EXTRACTED RECORDS ▸
● ● ● ● ●

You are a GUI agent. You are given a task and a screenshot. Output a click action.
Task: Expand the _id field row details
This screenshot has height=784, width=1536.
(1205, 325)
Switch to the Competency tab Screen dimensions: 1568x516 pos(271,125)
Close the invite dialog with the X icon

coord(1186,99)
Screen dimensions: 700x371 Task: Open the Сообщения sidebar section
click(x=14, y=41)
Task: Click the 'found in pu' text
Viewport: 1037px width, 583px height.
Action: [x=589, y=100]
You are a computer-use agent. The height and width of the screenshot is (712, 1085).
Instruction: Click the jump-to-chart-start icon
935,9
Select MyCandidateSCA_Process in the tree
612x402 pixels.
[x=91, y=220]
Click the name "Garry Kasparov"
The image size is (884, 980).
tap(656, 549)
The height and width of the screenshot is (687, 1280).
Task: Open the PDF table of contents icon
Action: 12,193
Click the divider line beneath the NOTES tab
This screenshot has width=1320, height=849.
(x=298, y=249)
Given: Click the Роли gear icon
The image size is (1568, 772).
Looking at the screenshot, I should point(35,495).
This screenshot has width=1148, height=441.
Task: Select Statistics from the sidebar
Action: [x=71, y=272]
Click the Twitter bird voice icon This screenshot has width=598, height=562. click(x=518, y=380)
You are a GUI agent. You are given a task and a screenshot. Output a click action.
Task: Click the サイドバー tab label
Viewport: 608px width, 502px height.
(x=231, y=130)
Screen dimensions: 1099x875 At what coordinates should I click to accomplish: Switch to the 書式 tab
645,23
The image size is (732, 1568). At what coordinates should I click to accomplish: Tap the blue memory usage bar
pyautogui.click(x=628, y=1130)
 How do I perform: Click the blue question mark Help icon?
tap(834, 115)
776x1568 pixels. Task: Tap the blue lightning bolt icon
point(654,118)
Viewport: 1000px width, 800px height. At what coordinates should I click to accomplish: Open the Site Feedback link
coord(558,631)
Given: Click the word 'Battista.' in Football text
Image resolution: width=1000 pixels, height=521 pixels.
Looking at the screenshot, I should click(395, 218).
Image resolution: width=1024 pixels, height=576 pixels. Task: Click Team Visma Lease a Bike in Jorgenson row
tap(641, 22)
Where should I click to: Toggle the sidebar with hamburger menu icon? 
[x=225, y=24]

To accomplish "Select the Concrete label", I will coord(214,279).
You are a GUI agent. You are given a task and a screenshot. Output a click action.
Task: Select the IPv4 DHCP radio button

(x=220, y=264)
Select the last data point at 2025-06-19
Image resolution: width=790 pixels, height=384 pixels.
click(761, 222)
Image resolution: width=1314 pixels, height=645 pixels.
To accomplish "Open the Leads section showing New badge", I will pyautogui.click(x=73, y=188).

● ● ● ● ●

PROBLEM TO WORK ON ▸ Copy out the records above exactly and completely.

TASK RESULT ▸
You are a GUI agent. You are given a task and a screenshot. Output a click action.
Task: Expand the _id field row details
This screenshot has height=784, width=1536.
(1205, 325)
Switch to the Competency tab Screen dimensions: 1568x516 pos(271,125)
Close the invite dialog with the X icon

coord(1186,99)
Screen dimensions: 700x371 Task: Open the Сообщения sidebar section
click(x=14, y=41)
Task: Click the 'found in pu' text
Viewport: 1037px width, 583px height.
Action: [x=589, y=100]
You are a computer-use agent. The height and width of the screenshot is (712, 1085).
Instruction: Click the jump-to-chart-start icon
935,9
Select MyCandidateSCA_Process in the tree
612x402 pixels.
[x=91, y=220]
Click the name "Garry Kasparov"
The image size is (884, 980).
tap(656, 549)
The height and width of the screenshot is (687, 1280).
Task: Open the PDF table of contents icon
Action: 12,193
Click the divider line beneath the NOTES tab
This screenshot has width=1320, height=849.
(x=298, y=249)
Given: Click the Роли gear icon
The image size is (1568, 772).
Looking at the screenshot, I should point(35,495).
This screenshot has width=1148, height=441.
Task: Select Statistics from the sidebar
Action: [x=71, y=272]
Click the Twitter bird voice icon This screenshot has width=598, height=562. click(x=518, y=380)
You are a GUI agent. You are given a task and a screenshot. Output a click action.
Task: Click the サイドバー tab label
Viewport: 608px width, 502px height.
(x=231, y=130)
Screen dimensions: 1099x875 At what coordinates should I click to accomplish: Switch to the 書式 tab
645,23
The image size is (732, 1568). At what coordinates should I click to accomplish: Tap the blue memory usage bar
pyautogui.click(x=628, y=1130)
 How do I perform: Click the blue question mark Help icon?
tap(834, 115)
776x1568 pixels. Task: Tap the blue lightning bolt icon
point(654,118)
Viewport: 1000px width, 800px height. At what coordinates should I click to accomplish: Open the Site Feedback link
coord(558,631)
Given: Click the word 'Battista.' in Football text
Image resolution: width=1000 pixels, height=521 pixels.
Looking at the screenshot, I should click(395, 218).
Image resolution: width=1024 pixels, height=576 pixels. Task: Click Team Visma Lease a Bike in Jorgenson row
tap(641, 22)
Where should I click to: Toggle the sidebar with hamburger menu icon? 
[x=225, y=24]

To accomplish "Select the Concrete label", I will coord(214,279).
You are a GUI agent. You are given a task and a screenshot. Output a click action.
Task: Select the IPv4 DHCP radio button

(x=220, y=264)
Select the last data point at 2025-06-19
Image resolution: width=790 pixels, height=384 pixels.
click(761, 222)
Image resolution: width=1314 pixels, height=645 pixels.
To accomplish "Open the Leads section showing New badge", I will pyautogui.click(x=73, y=188).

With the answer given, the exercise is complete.